A pinkish wedge representing the player's spacecraft sprays colorful bullets upward toward enemy eyeballs and asteroids

I found "Psychobaby" the easiest character to score a win with. A "double shot" upgrade or even reaching max power tends to be enough to compensate for the ship's initial limited screen coverage, and the punchier bullets are especially useful against bosses.

 
What I found interesting about the game had nothing to do with hormones, in any case. I picture someone designing a game in a mature genre like this asking themselves questions to figure out what their entry's unique shtick is, like:

Is there any reason not to hold down the fire button indefinitely? In many shmups, shooting might as well happen continuously and automatically, as there's never any downside associated with pew-pewing to the max. Here, you're good to shoot as much as you like until you take a hit; after a few seconds of invulnerability to let you settle your head, letting go of the fire button lets your ship regenerate health. There's a lovely, tense balancing act between keeping the field clear of foes that might get in that second, lethal hit, and recovering your buffer for the next wave.

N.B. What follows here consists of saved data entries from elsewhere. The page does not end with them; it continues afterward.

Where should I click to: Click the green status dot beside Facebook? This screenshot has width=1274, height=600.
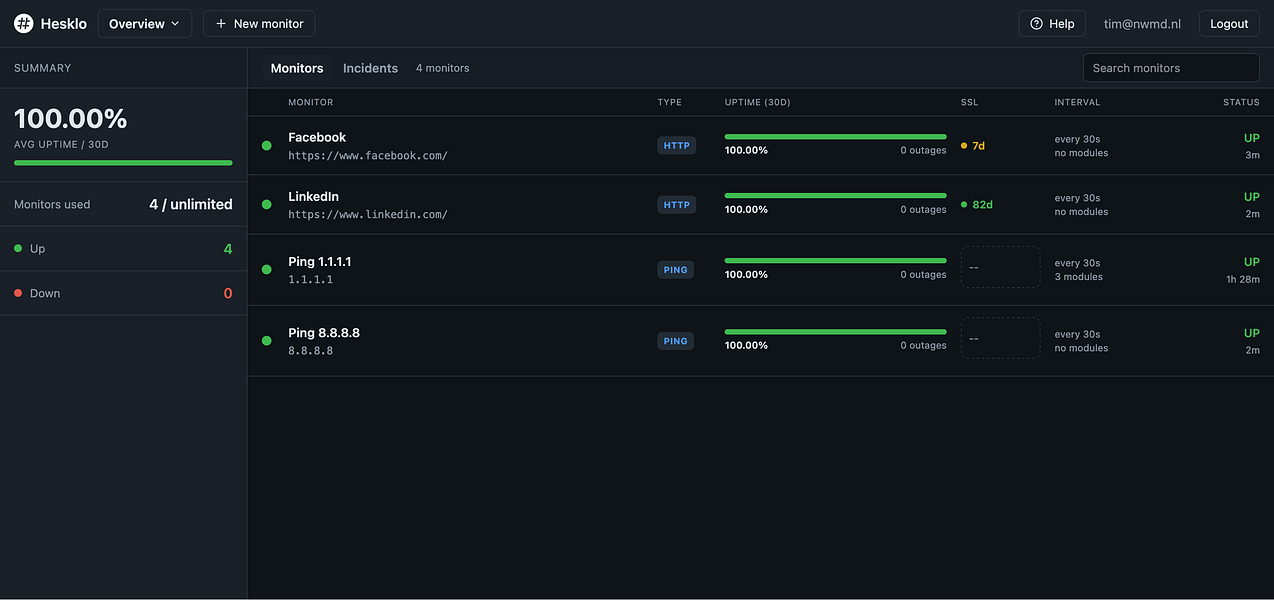267,146
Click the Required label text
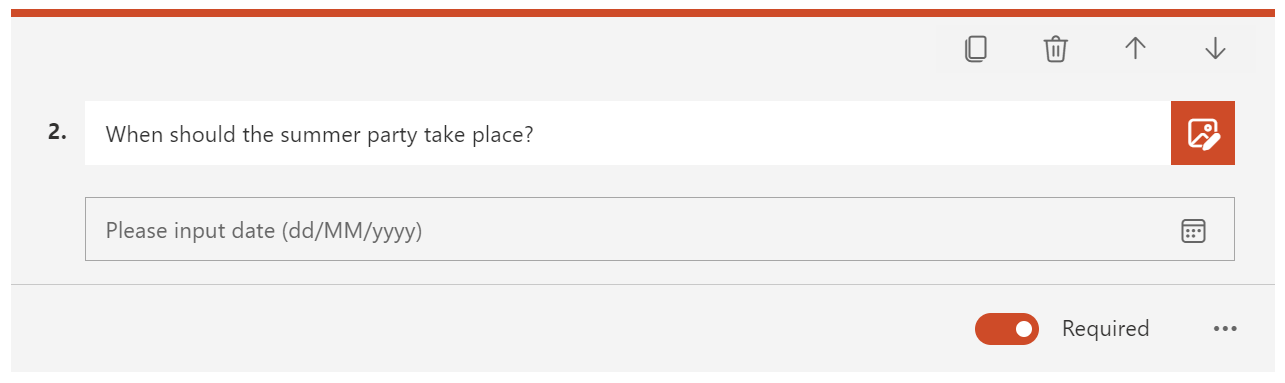The height and width of the screenshot is (383, 1285). 1105,329
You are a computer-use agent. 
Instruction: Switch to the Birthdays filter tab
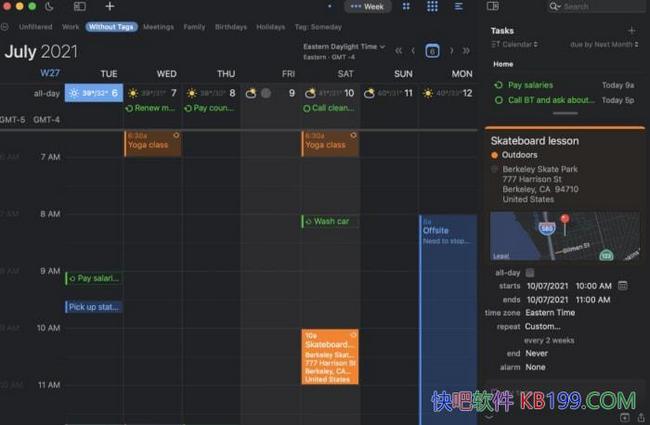[230, 27]
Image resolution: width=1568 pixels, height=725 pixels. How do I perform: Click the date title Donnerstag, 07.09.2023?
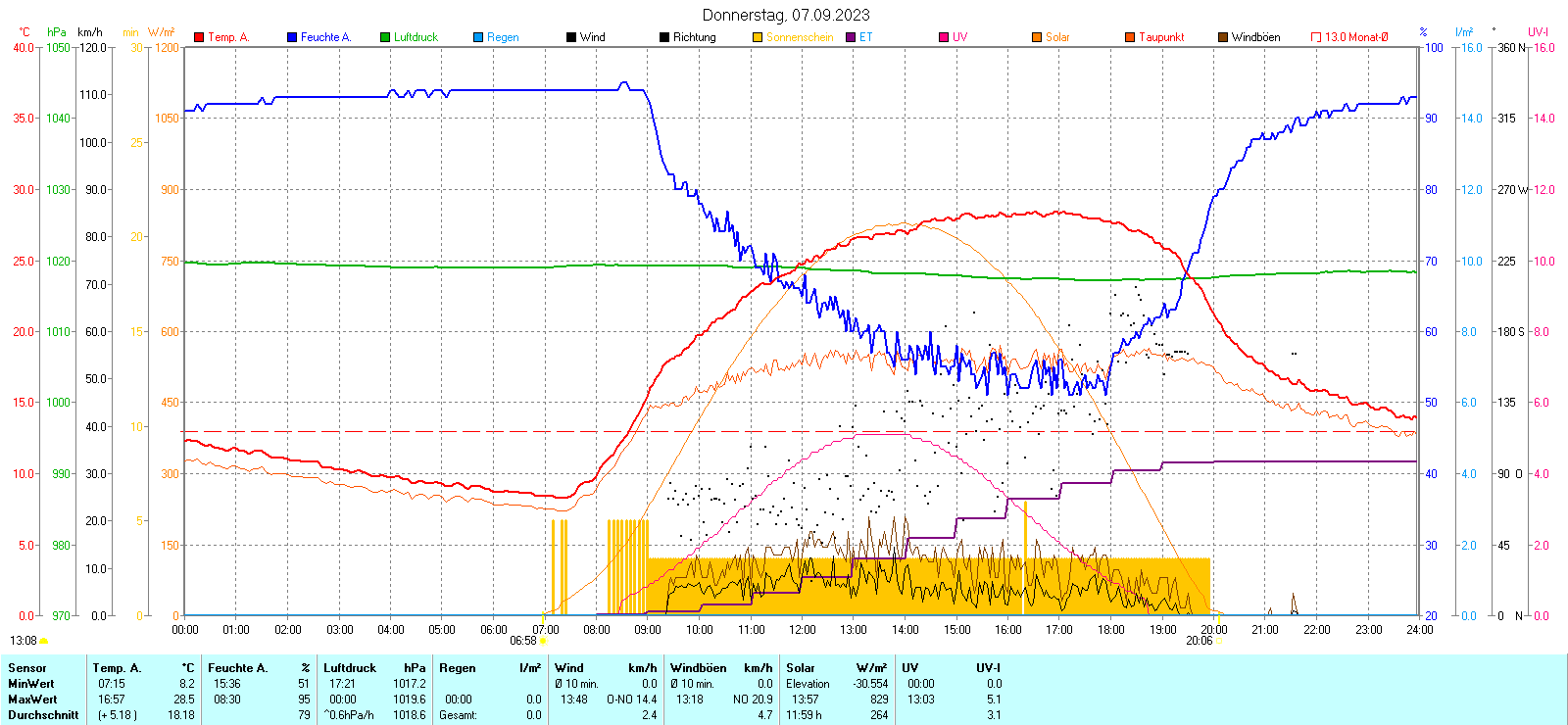pos(786,15)
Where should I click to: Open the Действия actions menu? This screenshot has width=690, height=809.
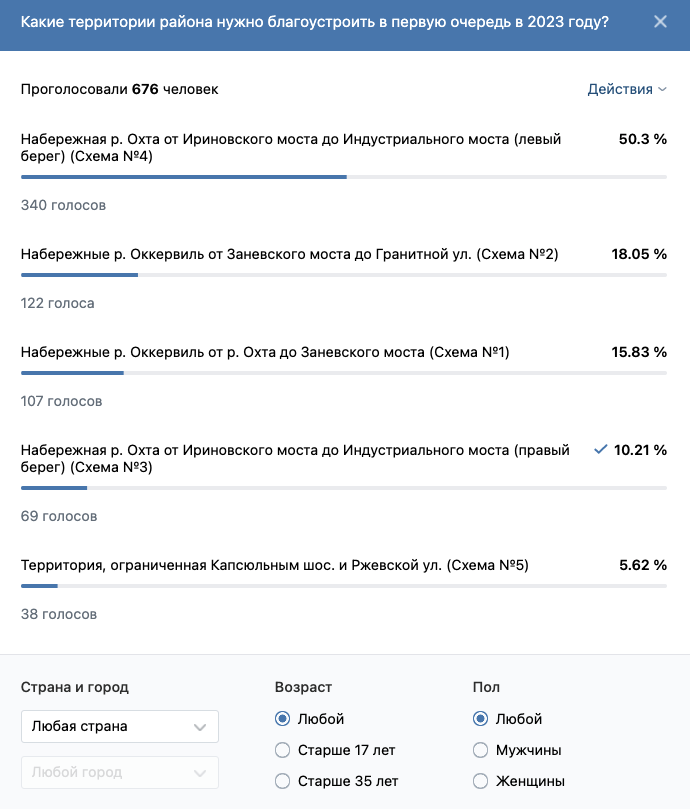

Are waves/levels deterministic or stochastic? In a "procedural" shmup like Gradius, mastering a level is a matter of muscle memory. Given the exact same inputs and timings, you'll succeed repeatedly, or keep failing at the same spot. Kampas takes the other route, with enemy spawns, powerups, and even (to an extent) boss attack patterns shuffled up from one run to the next. The choice accomplishes two things: one, it ensures you have to react to events on screen rather than memorizing the level; and it provides random troughs of difficulty that sporadically let you progress further at the same degree of skill, a powerful hook for continued play. Sometimes the Original Golden Ghost Cursed Crab wrecks you with repeated bullet sprays, and sometimes it repeats its beam attack over and over, ushering you an easy in to the third level.

Steroids or no, Task Force Kampas gets the job done with no real missteps, and even a winning run won't take up your whole afternoon. A worthy buy at its asking price of $5 on Itch!